The JEP recently carried a terrifying story about “the dark web” illustrated with a giant scary iceberg. I think the aim was to frighten parents into spying on their children, but the actual outcome was to alert the paper’s retired readership to the possibility of buying prescription medicine and other nefarious services on that “world inter web”. Considering that this is an audience still using Netscape Navigator, it’s likely that a respectable amount of money is to be made just by registering search-optimised websites along the lines of “Discrete Jersey Viagra Sales”, “Intimate Massage In St Lawrence” and “Mother In Law Assassinations (West of Island only)”. I’m not suggesting that anybody actually deliver these services, only that you might score some easy cash just by setting up a PayPal account and taking speculative deposits.
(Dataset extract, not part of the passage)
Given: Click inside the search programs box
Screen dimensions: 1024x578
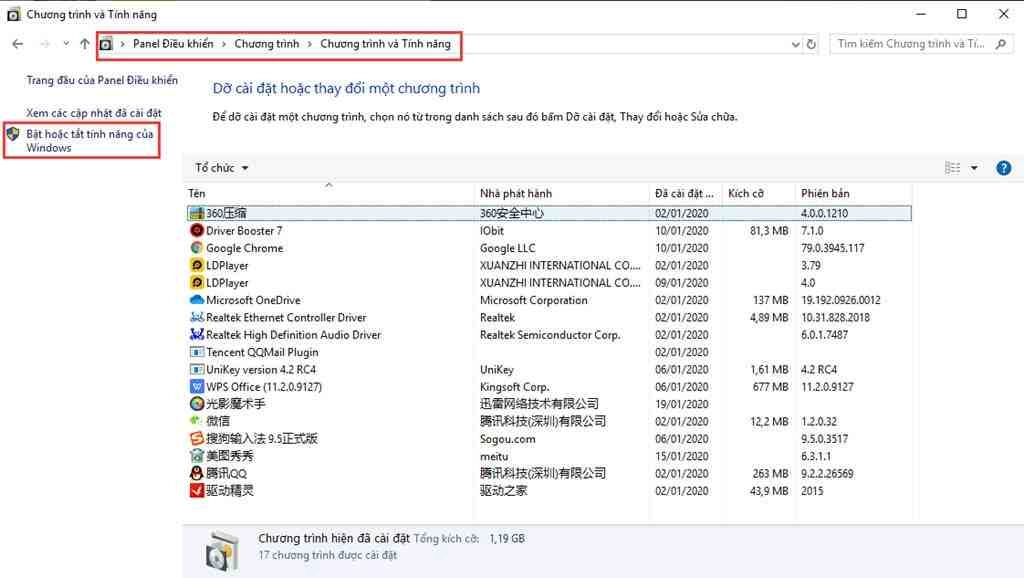Looking at the screenshot, I should (x=910, y=44).
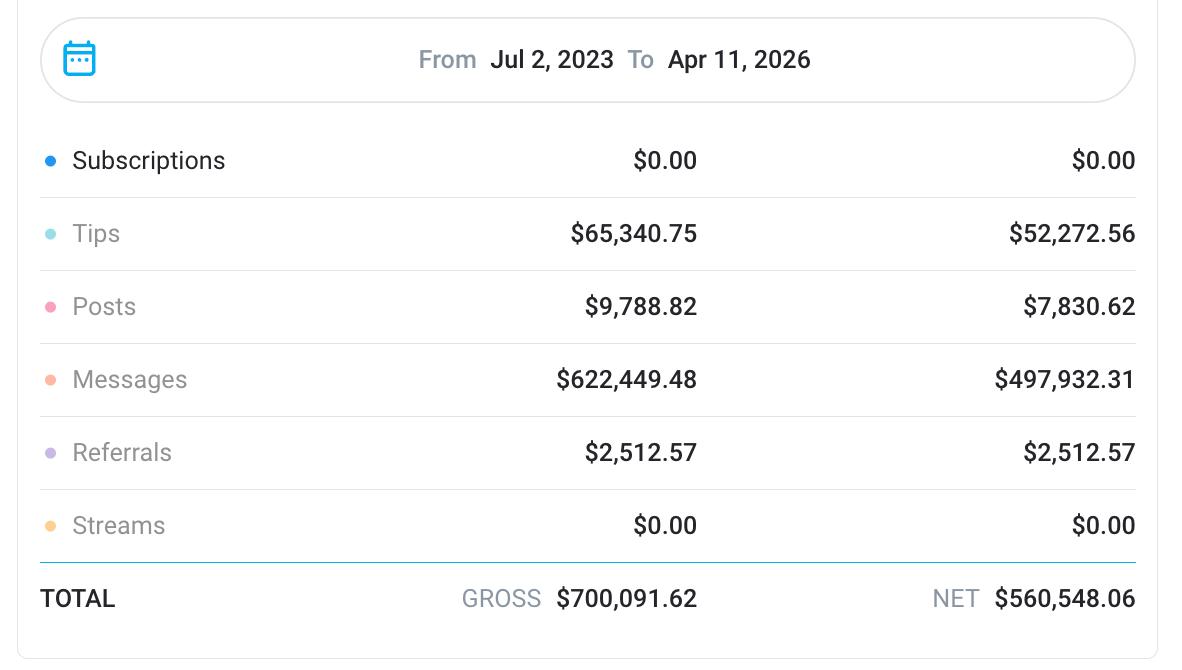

Failing that, there’s probably a decent living to be made just by becoming middle Jersey’s discrete broker of BitCoin services and detailed instructions for deleting your search history before the wife gets back from her bridge club.

#5: Make Thousands Each Week
like This Stay At Home Mom
The ultimate get-rich-quick scheme, which is so cleverly designed that nobody can tell you precisely what it is that a Stay At Home Mom does in order to make her undoubted millions. We are aware that doctors hate her, but also that she knows how to lose belly fat, and look twenty years younger, all without paying income tax. Unlike most people who got rich online, Stay At Home Mom shuns the limelight, so she has never delivered a pretentious TED talk or chaired a panel at SxSW. Perhaps she is worried that the dermatologists would seize the opportunity to strike? Instead, she prefers to concentrate her attentions in reaching out daily to every person who uses the internet without an adblocker, offering the endless and tempting promise of free millions for us all. I really want to have faith and click on one of her ads, but I tried once and something went horribly wrong – instead of being directly connected to Stay At Home Mom I found I’d signed up to give all my money to Tom Cruise in exchange for some wacky religious pamphlets about space monsters. Dermatologists hate him!